━━ Given information ━━

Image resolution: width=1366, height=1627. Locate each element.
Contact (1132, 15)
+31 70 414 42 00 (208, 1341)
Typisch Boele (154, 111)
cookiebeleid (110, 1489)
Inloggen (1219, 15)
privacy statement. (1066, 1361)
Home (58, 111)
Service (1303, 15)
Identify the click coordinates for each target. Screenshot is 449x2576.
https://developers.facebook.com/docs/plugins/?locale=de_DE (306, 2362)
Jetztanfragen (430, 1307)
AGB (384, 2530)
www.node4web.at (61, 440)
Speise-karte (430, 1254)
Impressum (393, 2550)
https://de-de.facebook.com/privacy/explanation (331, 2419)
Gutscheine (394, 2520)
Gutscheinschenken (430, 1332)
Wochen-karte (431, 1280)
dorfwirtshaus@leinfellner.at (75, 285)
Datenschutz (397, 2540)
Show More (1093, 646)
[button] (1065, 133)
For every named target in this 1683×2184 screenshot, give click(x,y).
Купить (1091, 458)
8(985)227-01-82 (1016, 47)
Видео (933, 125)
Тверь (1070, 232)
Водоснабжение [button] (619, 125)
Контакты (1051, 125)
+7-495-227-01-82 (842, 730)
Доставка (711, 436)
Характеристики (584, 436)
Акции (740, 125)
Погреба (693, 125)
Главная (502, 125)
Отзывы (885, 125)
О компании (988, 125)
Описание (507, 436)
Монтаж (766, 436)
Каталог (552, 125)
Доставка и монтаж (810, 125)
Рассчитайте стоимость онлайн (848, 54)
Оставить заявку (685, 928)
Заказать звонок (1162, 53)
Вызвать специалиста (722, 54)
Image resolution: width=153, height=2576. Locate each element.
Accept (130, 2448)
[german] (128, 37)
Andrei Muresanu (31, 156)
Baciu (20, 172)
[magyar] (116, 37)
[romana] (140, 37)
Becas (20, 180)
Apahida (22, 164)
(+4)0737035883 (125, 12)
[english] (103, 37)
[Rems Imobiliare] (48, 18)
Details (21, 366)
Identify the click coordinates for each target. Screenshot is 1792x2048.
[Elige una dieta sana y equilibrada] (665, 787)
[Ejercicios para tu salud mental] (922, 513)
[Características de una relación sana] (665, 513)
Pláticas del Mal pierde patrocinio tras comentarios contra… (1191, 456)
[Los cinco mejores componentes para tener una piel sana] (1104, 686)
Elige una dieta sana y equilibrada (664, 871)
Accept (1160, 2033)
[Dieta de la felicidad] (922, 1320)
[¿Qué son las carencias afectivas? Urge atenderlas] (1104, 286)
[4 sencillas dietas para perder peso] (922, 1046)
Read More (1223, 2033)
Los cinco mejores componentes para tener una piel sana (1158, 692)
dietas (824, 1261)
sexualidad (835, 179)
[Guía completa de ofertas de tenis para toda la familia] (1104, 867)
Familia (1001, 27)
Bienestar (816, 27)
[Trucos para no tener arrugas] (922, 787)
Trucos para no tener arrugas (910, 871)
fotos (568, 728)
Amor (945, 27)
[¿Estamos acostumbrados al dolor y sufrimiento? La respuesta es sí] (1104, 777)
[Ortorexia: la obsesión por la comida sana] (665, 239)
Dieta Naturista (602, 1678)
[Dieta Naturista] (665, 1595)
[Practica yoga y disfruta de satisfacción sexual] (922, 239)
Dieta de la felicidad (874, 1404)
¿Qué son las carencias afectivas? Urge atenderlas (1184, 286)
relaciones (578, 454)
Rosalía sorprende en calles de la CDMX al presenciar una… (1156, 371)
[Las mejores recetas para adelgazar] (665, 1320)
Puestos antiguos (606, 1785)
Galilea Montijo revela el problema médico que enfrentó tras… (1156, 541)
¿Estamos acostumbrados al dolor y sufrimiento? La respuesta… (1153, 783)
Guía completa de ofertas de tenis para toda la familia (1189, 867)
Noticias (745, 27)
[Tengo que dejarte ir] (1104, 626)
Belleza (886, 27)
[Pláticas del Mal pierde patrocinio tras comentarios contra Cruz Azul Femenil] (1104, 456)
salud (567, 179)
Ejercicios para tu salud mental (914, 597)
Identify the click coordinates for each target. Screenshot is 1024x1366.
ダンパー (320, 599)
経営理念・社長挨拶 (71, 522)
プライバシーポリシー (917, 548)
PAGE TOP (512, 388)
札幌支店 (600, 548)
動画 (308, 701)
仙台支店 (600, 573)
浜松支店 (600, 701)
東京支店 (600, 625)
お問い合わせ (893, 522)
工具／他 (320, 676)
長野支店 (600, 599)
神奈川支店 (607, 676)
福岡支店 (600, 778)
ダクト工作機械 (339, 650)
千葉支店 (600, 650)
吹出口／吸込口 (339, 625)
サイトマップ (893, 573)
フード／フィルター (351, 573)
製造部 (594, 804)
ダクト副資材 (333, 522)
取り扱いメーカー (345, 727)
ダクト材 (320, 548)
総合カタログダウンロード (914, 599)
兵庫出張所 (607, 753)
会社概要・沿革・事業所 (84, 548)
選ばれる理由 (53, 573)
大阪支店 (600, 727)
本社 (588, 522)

━━━

Find how many lines in the entries above have the string "element" and report only that number.

__Output for this exercise__: 2